Q3's OpenCode TUI at session end, context bar showing 134.3k of 163k tokens used and a summary categorising the remaining failures by date-picker, TomSelect, profile, etc.
Q3's OpenCode TUI at session end: 134.3k / 163k context (~82% full), final summary categorising the remaining failures, the “I should wrap up” framing the operator accepted as the stop signal.
  • Tightened its own Playwright timeout from 60 s to 30 s (a config change, not a fix).
  • Re-ran the suite. New numbers: 74 passing, 52 failing, slightly worse than the in-session baseline of 75 / 51 it had ten minutes earlier. The shorter timeout pushed one passing test into the “timeout” bucket.
  • Diagnosed the issue accurately: “tests pass in isolation but time out in the full suite due to session expiry from the global-setup storage state becoming stale during the ~1.5 minute run.”
  • For the 16 date-picker tests: noted “need the same pickDates + waitForLivewireIdle fix applied.” Explicitly identified the fix, knew where to apply it, did not apply it.
  • Wrote a status summary and stopped.

That is not “Q3 completed the run.” Q3 made the suite marginally worse, identified what would fix its largest failure cluster, declined to apply that fix, and self-declared finished. The 74/52/14 result is Q3's self-chosen stopping point, not its best effort on the plan.

Claude's run had no analogue. Its single operator intervention was a bare “continue” 2 h 14 m in: an unblock for a paused-but-not-stuck state, not a diagnosis for a misunderstood error. It ran longer, hit no compaction, committed 55 files with a delivery message, and documented in its 5-blocker KNOWN-APP-ISSUES.md exactly why each deferred test was deferred. Q3 looped, stopped short, and left no such record.
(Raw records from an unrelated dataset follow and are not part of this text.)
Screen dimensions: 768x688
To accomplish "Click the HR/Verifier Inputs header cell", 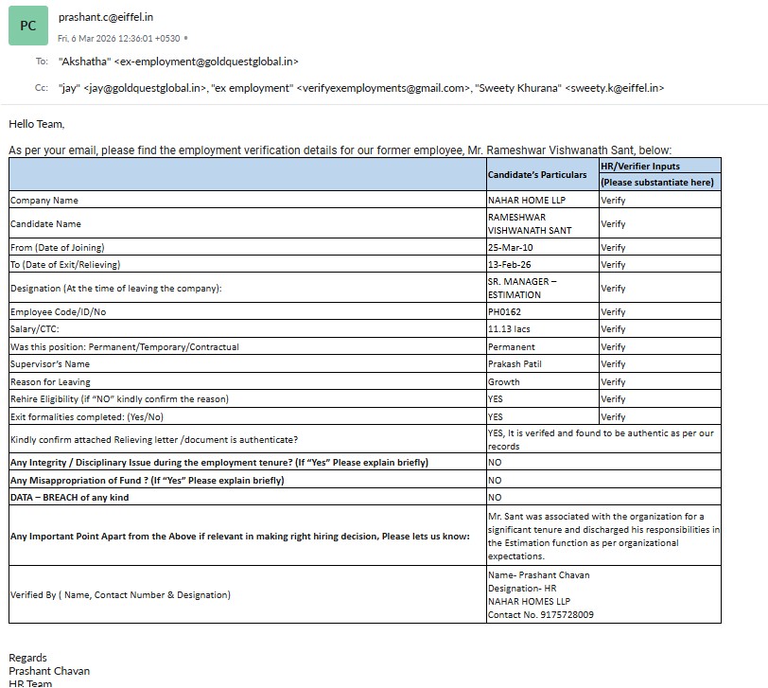I will coord(660,166).
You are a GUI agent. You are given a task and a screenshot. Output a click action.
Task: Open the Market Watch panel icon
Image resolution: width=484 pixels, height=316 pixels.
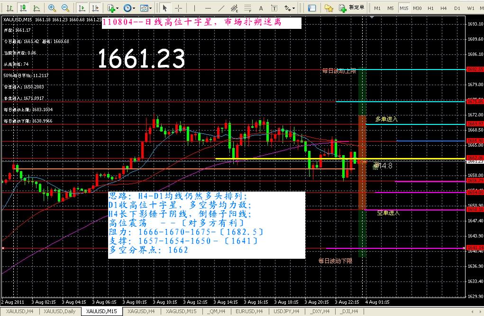[x=312, y=8]
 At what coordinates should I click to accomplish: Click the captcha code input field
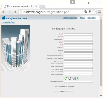(78, 82)
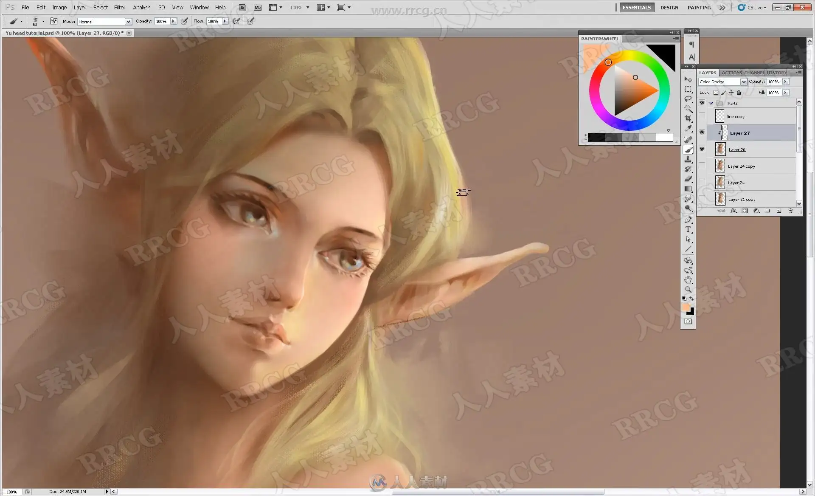Open the brush Mode dropdown showing Normal

click(104, 22)
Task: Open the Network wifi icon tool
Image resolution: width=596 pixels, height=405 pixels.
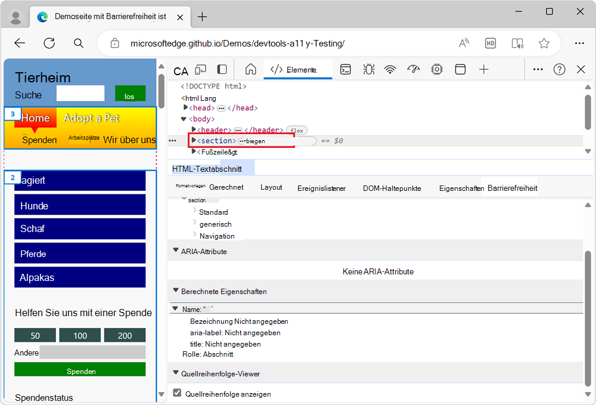Action: point(390,69)
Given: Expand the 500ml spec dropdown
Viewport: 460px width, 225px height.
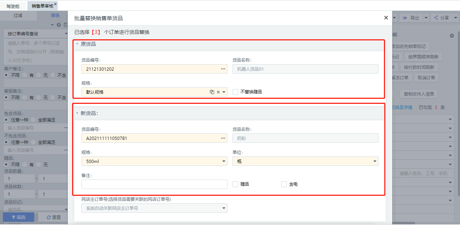Looking at the screenshot, I should (x=224, y=162).
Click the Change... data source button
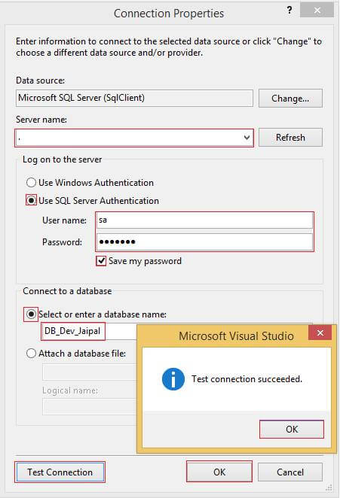The width and height of the screenshot is (340, 498). (x=290, y=99)
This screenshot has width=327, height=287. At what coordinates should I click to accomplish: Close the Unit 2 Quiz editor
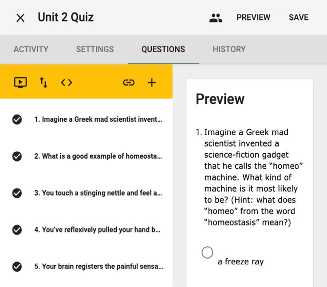coord(20,18)
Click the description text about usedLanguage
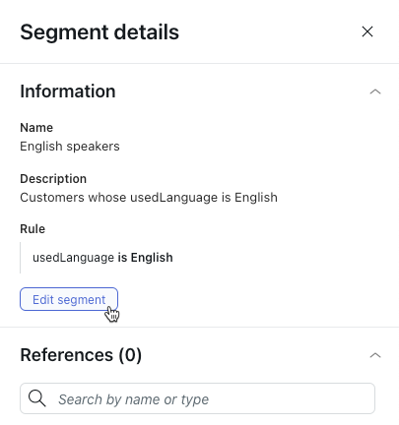Image resolution: width=399 pixels, height=425 pixels. coord(149,198)
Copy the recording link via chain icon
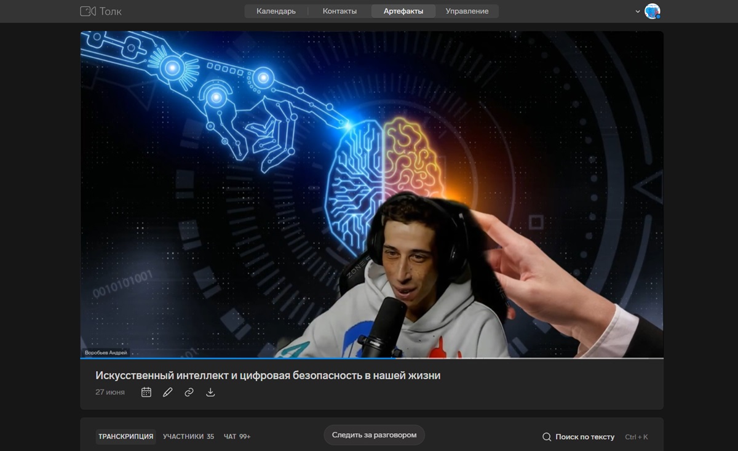 [x=189, y=392]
What plan-driven testing can't reach: three real bugs neither suite caught

I know three production bugs in this app that neither agent's tests would catch, and they sort into two kinds, the second of which plan-driven testing structurally can't reach.

Bug 1: the automated database backup doesn't work. The app ships a db:backup artisan command and a Laravel scheduler entry. Backup is broken in production. grep -niE 'backup' tests/ on either tree returns zero hits inside spec files.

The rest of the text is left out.